ASSIGNMENT:
From the listing below, pull out all lines with "will" in them.

RECORDS:
────────────────
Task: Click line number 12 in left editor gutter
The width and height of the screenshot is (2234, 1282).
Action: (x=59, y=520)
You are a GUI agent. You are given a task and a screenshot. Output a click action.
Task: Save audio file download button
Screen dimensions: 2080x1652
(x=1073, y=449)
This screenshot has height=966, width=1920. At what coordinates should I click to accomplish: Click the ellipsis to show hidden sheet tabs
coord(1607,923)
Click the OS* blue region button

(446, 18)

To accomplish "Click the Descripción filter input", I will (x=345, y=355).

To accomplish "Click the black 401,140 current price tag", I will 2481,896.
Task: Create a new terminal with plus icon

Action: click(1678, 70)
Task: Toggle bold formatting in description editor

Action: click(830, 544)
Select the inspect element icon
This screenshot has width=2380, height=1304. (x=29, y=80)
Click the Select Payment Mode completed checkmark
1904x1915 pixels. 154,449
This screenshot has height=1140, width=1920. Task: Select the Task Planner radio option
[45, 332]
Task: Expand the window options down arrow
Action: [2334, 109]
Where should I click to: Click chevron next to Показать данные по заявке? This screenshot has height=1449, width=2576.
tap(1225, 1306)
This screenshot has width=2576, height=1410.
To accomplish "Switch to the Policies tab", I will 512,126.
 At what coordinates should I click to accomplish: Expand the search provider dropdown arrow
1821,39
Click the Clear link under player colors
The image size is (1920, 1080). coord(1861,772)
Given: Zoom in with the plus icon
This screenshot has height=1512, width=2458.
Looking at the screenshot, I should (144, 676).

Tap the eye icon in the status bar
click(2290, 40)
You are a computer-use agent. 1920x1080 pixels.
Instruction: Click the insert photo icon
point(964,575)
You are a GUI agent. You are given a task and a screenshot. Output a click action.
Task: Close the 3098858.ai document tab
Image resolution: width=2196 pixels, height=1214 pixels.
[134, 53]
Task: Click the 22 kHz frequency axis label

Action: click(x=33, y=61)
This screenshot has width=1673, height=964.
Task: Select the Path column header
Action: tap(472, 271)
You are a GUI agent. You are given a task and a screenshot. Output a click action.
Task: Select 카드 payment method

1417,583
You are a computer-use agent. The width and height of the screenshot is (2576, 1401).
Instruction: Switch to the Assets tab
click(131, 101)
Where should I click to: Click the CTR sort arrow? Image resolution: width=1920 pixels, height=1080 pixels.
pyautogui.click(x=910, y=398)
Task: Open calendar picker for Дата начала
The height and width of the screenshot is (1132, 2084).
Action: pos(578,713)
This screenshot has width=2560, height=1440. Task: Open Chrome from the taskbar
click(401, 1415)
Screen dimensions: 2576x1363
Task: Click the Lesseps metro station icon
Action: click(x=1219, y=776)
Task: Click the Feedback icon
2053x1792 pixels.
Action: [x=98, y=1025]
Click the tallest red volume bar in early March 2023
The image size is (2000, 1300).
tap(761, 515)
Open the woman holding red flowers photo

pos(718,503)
────────────────
ANSWER BOX:
To accomplish "Click the Descripción filter input", I will (x=345, y=355).
To accomplish "Click the black 401,140 current price tag", I will 2481,896.
To accomplish "Switch to the Policies tab", I will 512,126.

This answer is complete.